RECORDS FOR PROCESSING —
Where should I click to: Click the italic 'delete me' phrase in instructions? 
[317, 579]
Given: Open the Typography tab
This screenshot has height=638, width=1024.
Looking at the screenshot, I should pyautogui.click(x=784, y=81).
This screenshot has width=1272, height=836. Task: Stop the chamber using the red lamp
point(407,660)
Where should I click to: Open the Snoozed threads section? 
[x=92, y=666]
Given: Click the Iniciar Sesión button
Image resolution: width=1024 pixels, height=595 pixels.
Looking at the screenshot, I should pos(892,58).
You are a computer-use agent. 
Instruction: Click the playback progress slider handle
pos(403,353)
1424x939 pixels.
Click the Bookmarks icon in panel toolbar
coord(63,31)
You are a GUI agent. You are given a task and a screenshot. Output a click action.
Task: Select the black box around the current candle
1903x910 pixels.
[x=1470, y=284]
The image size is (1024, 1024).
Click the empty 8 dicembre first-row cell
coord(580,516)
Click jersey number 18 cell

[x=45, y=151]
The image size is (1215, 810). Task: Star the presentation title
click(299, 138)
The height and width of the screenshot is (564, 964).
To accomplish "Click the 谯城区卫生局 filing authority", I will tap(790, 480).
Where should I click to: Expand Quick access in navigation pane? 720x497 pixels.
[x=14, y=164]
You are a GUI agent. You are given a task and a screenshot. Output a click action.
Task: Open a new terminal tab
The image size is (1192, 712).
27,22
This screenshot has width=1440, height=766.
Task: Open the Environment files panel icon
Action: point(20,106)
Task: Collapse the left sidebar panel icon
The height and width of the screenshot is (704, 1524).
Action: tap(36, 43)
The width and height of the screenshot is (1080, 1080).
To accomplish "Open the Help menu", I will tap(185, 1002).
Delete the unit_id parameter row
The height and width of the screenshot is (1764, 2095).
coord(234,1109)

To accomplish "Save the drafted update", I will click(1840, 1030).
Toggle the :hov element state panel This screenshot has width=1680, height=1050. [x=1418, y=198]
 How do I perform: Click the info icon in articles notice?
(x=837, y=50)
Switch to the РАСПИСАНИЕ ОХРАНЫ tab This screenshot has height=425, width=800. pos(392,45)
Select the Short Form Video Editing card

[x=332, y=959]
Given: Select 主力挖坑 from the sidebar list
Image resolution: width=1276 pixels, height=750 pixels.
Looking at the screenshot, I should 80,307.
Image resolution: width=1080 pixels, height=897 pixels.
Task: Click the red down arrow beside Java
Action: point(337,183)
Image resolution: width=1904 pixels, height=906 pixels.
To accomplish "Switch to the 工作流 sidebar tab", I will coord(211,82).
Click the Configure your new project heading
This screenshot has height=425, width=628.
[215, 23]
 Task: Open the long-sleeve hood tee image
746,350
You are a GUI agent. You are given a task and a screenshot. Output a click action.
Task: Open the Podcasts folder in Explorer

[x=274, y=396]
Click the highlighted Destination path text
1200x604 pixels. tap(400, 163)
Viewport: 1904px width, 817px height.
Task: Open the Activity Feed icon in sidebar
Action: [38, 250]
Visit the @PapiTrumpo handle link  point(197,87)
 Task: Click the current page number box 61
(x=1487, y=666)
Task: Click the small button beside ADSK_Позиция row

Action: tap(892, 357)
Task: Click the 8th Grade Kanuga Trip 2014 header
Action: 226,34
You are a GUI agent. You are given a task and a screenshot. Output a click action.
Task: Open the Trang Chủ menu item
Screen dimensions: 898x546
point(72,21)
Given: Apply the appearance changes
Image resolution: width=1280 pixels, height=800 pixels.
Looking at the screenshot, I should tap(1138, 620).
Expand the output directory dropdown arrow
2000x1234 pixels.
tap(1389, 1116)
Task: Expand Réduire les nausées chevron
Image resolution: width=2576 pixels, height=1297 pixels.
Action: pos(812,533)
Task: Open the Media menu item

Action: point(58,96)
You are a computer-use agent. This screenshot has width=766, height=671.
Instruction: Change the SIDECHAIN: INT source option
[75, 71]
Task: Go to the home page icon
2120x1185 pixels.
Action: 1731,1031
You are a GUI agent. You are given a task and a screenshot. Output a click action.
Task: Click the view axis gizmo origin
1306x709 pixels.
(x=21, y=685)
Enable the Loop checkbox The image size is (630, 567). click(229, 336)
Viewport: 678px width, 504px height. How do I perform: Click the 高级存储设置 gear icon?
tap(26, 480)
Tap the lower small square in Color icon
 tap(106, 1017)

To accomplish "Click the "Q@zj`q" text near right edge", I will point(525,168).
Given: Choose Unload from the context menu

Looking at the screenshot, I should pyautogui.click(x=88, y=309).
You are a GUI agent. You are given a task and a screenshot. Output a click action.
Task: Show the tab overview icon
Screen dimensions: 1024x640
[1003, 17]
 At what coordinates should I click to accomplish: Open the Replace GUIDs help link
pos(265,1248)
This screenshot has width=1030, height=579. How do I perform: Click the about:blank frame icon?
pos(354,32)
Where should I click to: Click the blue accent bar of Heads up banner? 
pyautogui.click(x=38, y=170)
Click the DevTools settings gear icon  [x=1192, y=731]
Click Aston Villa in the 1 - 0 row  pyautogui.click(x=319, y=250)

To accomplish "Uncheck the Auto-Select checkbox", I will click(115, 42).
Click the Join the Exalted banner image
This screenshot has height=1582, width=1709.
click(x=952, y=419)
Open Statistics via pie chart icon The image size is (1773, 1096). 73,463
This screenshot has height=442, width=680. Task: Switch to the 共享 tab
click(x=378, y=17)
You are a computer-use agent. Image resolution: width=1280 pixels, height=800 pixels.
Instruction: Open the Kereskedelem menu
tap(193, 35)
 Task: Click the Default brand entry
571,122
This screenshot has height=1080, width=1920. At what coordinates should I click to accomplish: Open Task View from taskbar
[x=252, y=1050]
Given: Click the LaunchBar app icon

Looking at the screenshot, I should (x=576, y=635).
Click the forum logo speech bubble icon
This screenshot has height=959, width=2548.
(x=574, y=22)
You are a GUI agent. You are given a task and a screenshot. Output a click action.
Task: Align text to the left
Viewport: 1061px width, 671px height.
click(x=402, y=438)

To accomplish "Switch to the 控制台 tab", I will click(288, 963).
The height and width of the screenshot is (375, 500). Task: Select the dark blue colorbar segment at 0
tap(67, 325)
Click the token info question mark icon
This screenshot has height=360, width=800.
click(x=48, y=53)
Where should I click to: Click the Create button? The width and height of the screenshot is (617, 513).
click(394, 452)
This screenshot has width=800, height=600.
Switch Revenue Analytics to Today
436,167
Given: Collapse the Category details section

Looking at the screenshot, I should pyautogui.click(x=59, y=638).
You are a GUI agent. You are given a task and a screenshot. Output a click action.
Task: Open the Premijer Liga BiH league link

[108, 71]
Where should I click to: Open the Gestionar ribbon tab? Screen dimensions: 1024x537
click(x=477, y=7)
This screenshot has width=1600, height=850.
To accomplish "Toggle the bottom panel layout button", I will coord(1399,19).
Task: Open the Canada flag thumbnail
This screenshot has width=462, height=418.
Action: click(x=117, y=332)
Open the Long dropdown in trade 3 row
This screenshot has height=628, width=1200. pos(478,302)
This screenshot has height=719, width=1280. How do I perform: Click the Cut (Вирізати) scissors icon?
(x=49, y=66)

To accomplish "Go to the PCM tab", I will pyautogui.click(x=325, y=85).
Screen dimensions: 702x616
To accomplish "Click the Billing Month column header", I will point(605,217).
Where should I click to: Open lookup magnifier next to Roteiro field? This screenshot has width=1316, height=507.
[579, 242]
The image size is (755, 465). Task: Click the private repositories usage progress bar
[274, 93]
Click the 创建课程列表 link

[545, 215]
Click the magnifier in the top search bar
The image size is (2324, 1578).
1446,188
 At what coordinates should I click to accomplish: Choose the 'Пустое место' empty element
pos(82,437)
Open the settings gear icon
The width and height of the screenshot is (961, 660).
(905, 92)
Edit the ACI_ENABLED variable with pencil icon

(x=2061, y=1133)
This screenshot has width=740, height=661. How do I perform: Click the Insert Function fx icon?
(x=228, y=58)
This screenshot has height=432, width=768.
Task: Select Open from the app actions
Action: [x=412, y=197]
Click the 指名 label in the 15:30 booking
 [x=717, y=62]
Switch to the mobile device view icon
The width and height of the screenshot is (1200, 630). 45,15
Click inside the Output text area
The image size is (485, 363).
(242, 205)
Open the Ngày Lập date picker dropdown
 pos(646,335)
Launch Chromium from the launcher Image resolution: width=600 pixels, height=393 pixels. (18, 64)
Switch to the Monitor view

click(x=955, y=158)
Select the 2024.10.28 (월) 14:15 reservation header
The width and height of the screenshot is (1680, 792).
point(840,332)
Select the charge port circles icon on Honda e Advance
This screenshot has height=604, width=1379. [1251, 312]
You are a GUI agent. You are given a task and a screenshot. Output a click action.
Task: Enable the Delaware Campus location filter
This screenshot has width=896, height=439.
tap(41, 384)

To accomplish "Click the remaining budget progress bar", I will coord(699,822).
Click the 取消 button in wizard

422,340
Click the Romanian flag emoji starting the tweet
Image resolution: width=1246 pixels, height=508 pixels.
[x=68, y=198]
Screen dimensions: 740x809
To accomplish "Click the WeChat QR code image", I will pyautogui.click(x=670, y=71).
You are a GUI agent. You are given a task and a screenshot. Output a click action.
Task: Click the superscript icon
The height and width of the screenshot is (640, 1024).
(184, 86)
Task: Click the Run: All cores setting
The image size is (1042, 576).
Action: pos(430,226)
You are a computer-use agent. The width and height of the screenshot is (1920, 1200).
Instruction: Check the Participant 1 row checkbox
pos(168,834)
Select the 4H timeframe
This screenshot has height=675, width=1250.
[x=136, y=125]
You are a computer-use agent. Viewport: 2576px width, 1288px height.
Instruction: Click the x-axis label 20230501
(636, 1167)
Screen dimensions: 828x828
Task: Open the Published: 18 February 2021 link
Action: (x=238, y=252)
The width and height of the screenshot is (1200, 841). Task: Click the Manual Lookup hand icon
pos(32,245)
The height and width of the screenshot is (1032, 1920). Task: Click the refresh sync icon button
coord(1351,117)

AIM OF THE TASK —
Copy out every line of the data above that contains the string "info". Case counts.

COMPLETE OUTPUT —
 How do I perform: Click the info icon in articles notice?
Click the token info question mark icon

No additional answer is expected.